**What you will do:** Could you rewrite every line from the one containing "This screenshot has width=932, height=626." through the end of the items, keeping the requests as they are but scaling each coordinate and image dimension in the answers by 0.5, rounded to whole numbers with halves going up? Leave the pictures out of your answer.

**Source material:**
----------
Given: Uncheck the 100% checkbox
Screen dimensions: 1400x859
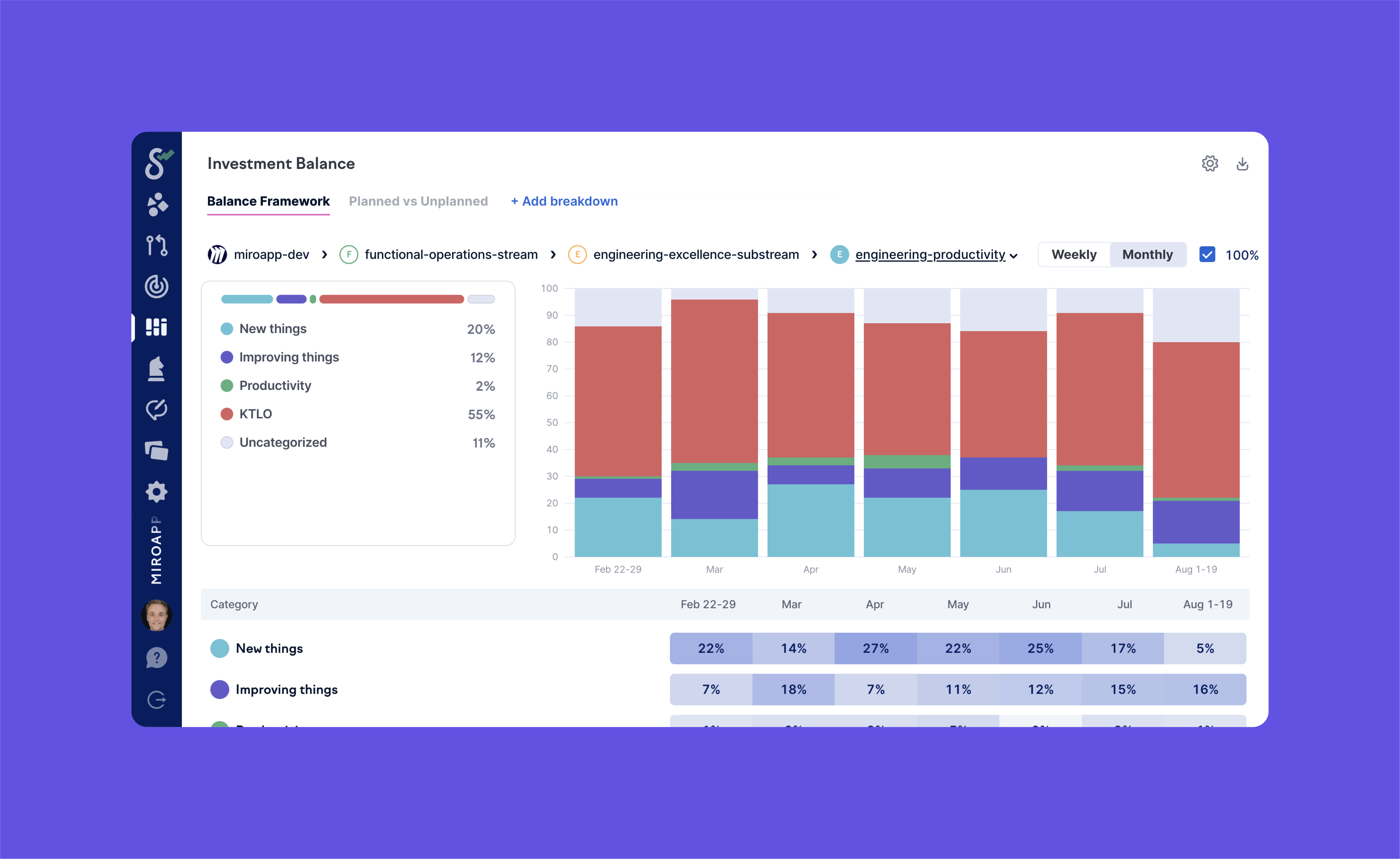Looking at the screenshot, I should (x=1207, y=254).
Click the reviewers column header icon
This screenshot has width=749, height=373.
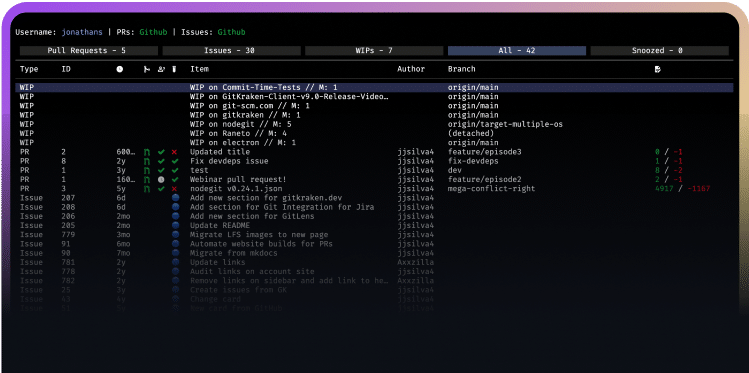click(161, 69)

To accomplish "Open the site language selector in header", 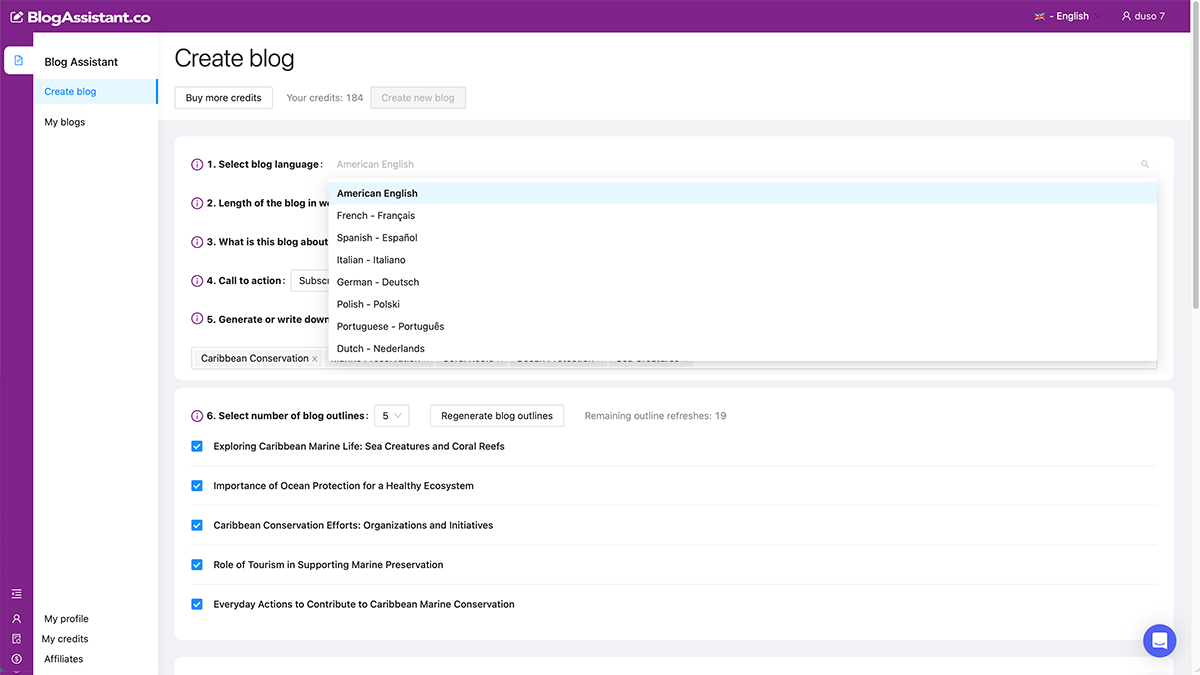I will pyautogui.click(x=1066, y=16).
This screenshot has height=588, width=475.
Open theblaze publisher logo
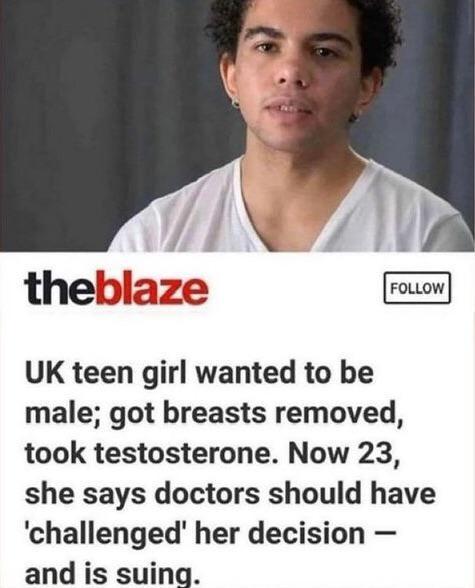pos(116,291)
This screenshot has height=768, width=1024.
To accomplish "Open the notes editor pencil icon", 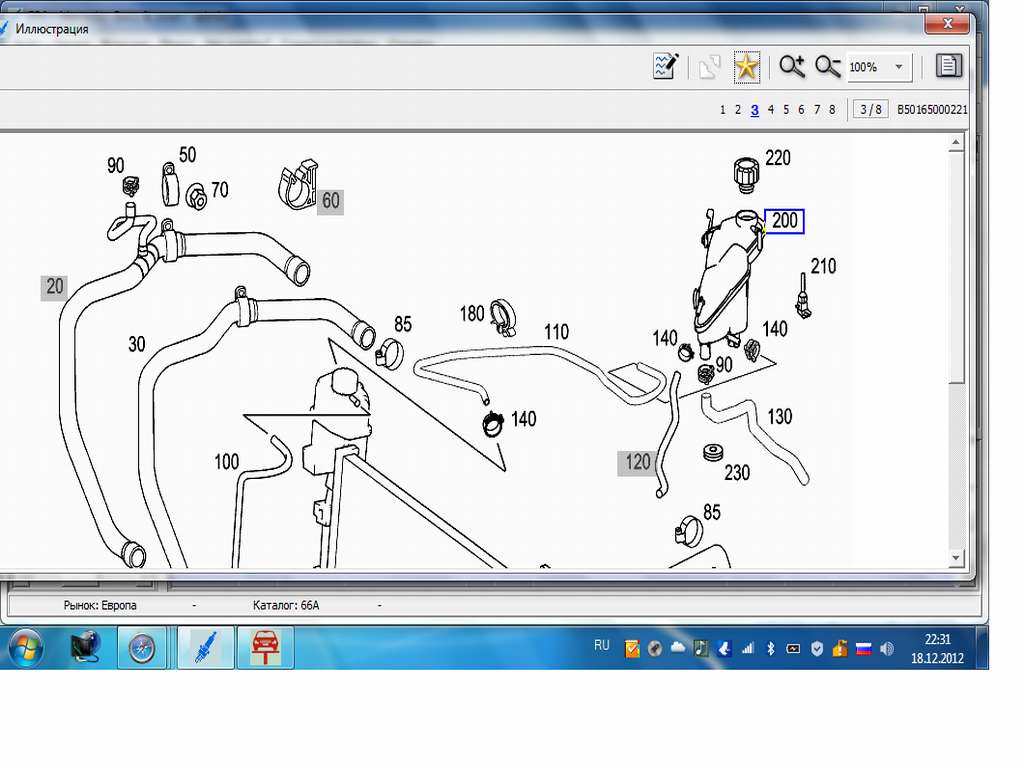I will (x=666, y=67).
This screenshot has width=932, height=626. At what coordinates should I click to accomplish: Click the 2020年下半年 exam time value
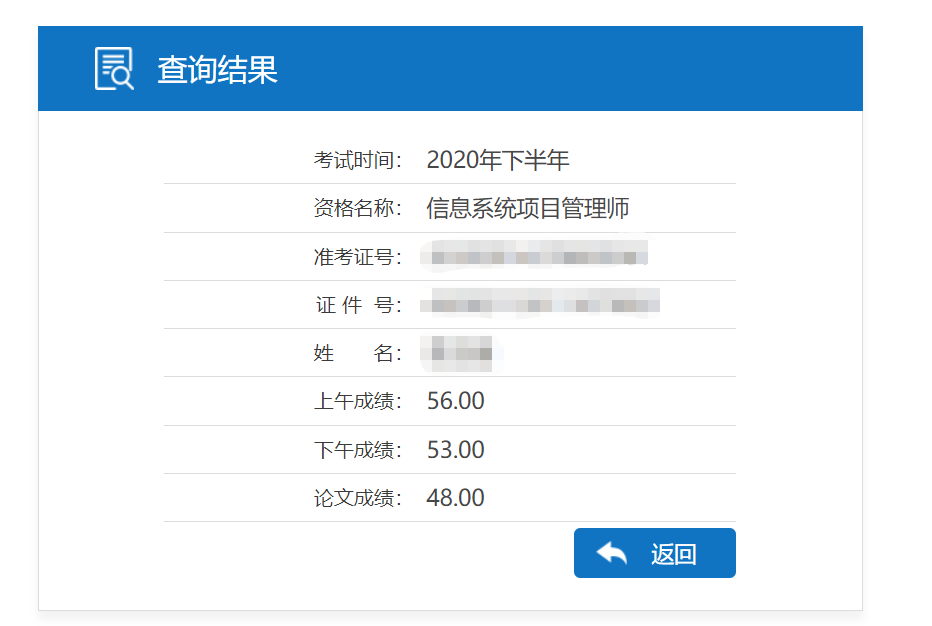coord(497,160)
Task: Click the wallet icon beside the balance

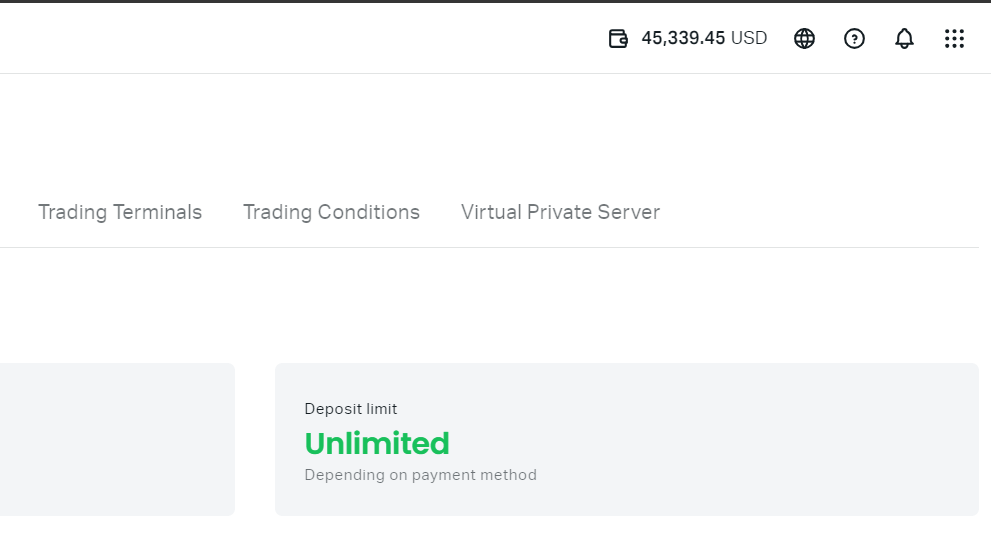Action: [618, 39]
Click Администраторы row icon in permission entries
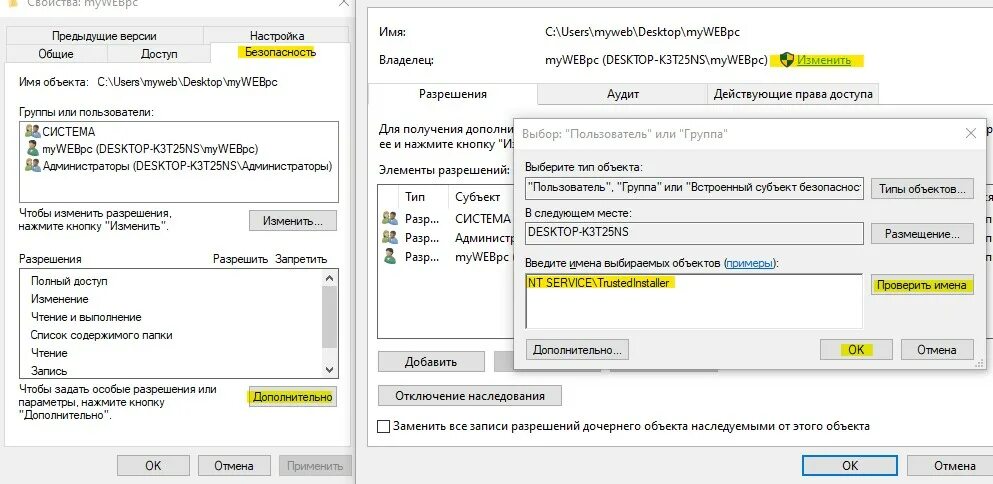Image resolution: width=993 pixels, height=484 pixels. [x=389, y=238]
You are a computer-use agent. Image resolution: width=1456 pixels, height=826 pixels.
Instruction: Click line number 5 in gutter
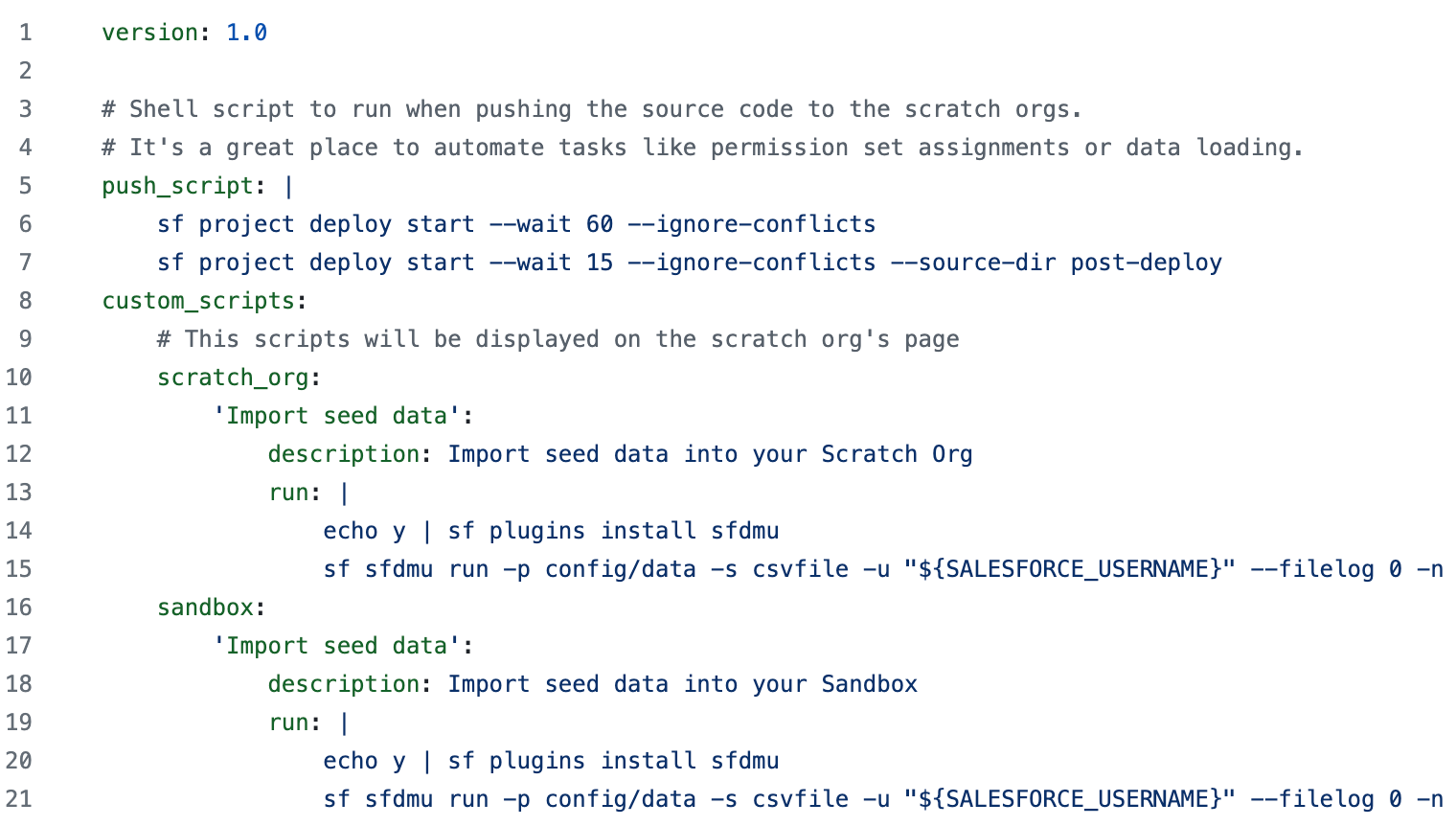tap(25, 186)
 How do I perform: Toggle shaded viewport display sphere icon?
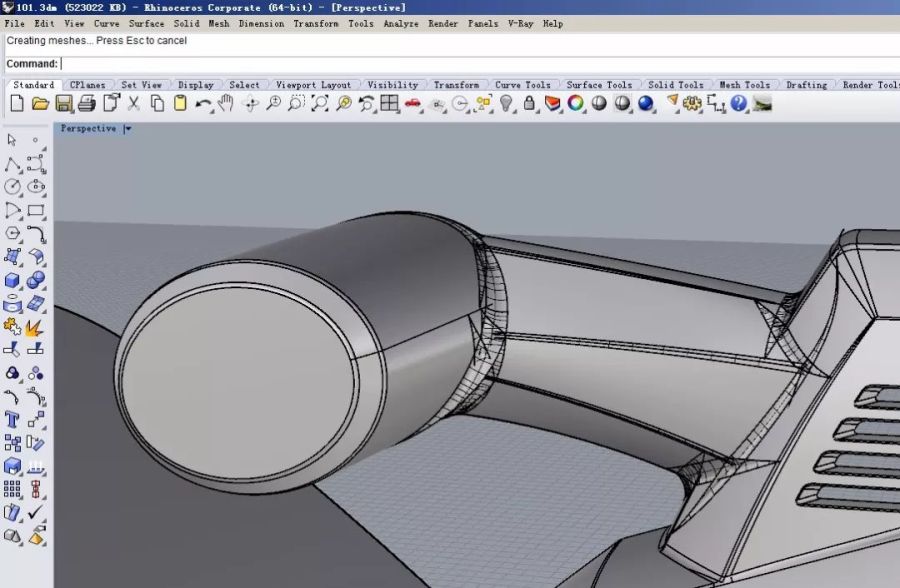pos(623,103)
----------
**Answer for this exercise:**
This screenshot has width=932, height=626. At what coordinates should I click to accomplish: Click the 2020年下半年 exam time value
coord(249,80)
Task: Click the wallet icon beside the balance

Action: [309, 20]
Click Администраторы row icon in permission entries
Image resolution: width=497 pixels, height=242 pixels. [x=195, y=119]
You are a computer-use agent. Image resolution: width=1456 pixels, height=826 pixels.
Instruction: Click line number 5 in gutter
tap(13, 93)
 How do I perform: Toggle shaded viewport display sphere icon?
pos(312,52)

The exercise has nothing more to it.